Buone notizie da Bruxelles. La Commissione europea ha manifestato l’intenzione di redistribuire i fondi strutturali disponibili, 82 miliardi per il 2007-2013, a sostegno della crescita e dell’occupazione, soprattutto giovanile. Il presidente José Manuel Barroso si è augurato che venga accolta la sua proposta per la creazione di nuovi posti di lavoro.
Dopo mesi in cui si è parlato soltanto di rischi di crisi finanziaria, di rigore in materia di debito e deficit, di problemi dell’euro, di discussioni sul fondo salva-Stati ci si è accorti che l’Unione Europea ha un problema che domina tutti gli altri, quello della crescita. Ci sono naturalmente differenze tra i Paesi dell’area nord-occidentale dell’Unione, come la Germania, e i Paesi dell’area sud. Tra questi ultimi c’è anche l’Italia, si tratta di Paesi che sono cresciuti meno. In complesso però è tutta l’Europa che negli ultimi dieci anni ha segnato il passo. Viene da chiedersi perché l’Unione Europea solo adesso prenda atto di questa situazione.
L’Europa, non va dimenticato, è nata da una spinta ideale ma anche da una promessa di maggior benessere per tutti. Il mercato unico ha assicurato una circolazione più ampia delle merci e dei servizi, una maggior concorrenza, uno spazio economico e sociale allargato a vantaggio di tutti. Da un po’ di tempo questa promessa sembra venire a mancare, sopraffatta com’è dai tanti problemi che sono sopravvenuti.
Una risposta al perché ci sia una ripresa dell’attenzione verso lo sviluppo e l’occupazione potrebbe essere che i leader politici si sono resi conto che non è sostenibile per molto tempo ancora un quadro di difficoltà e sacrifici, senza l’annuncio di un qualche cambiamento. Può essere parzialmente vero. Quello che è certo è che abbiamo alle porte un nuovo problema, che va affrontato: si tratta dello squilibrio prodotto dalle divergenze di competitività e crescita tra i Paesi europei. L’avere una moneta unica porta la conseguenza che i Paesi meno competitivi non possono svalutare, come accadeva invece in passato e molto di frequente proprio nel nostro Paese. Una moneta svalutata consente un vantaggio competitivo all’export e ciò tende a riaggiustare lo squilibrio dei conti con l’estero, attraverso l’aumento delle esportazioni.
A questo punto c’è da rispondere a una domanda. Se questo meccanismo non può mettersi in moto in presenza di una moneta unica, appunto l’euro, e se nessun Paese può svalutare a suo piacimento, che accade? È chiaro che i Paesi meno competitivi esporteranno sempre di meno e se le loro importazioni rimarranno le stesse andranno in un deficit crescente. Ciò è quello che sta accadendo in Europa con la Germania, la più competitiva tra i Paesi europei che accumula crescenti surplus tra quanto importa e quanto esporta e i Paesi meno competitivi che hanno l’andamento opposto.

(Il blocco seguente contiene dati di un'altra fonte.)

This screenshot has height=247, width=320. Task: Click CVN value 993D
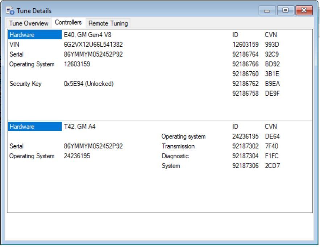(x=271, y=45)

Che fare? È un problema in più per l’Europa. La soluzione non può che essere quella di ridurre i costi di produzione, in particolare i costi del lavoro, oppure di aumentare la produttività. Non c’è dubbio che è questa seconda soluzione quella che consente in questo momento di non incidere su salari che già risentono della crisi e di un cambiamento della distribuzione del reddito che come osserva l’Ocse li ha in questi anni penalizzati. Per aumentare la produttività non basta però l’impegno dei singoli Paesi e, dunque, dell’Italia. Ci vuole anche quello dell’Europa. Il nostro Paese ha titolo per la serietà delle scelte fatte per porre con forza l’esigenza dello sviluppo e, in particolare, l’emissione di eurobond per progetti d’investimento sulle reti informatiche, di trasporto e comunicazione che potrebbero di certo dare una spinta alla crescita.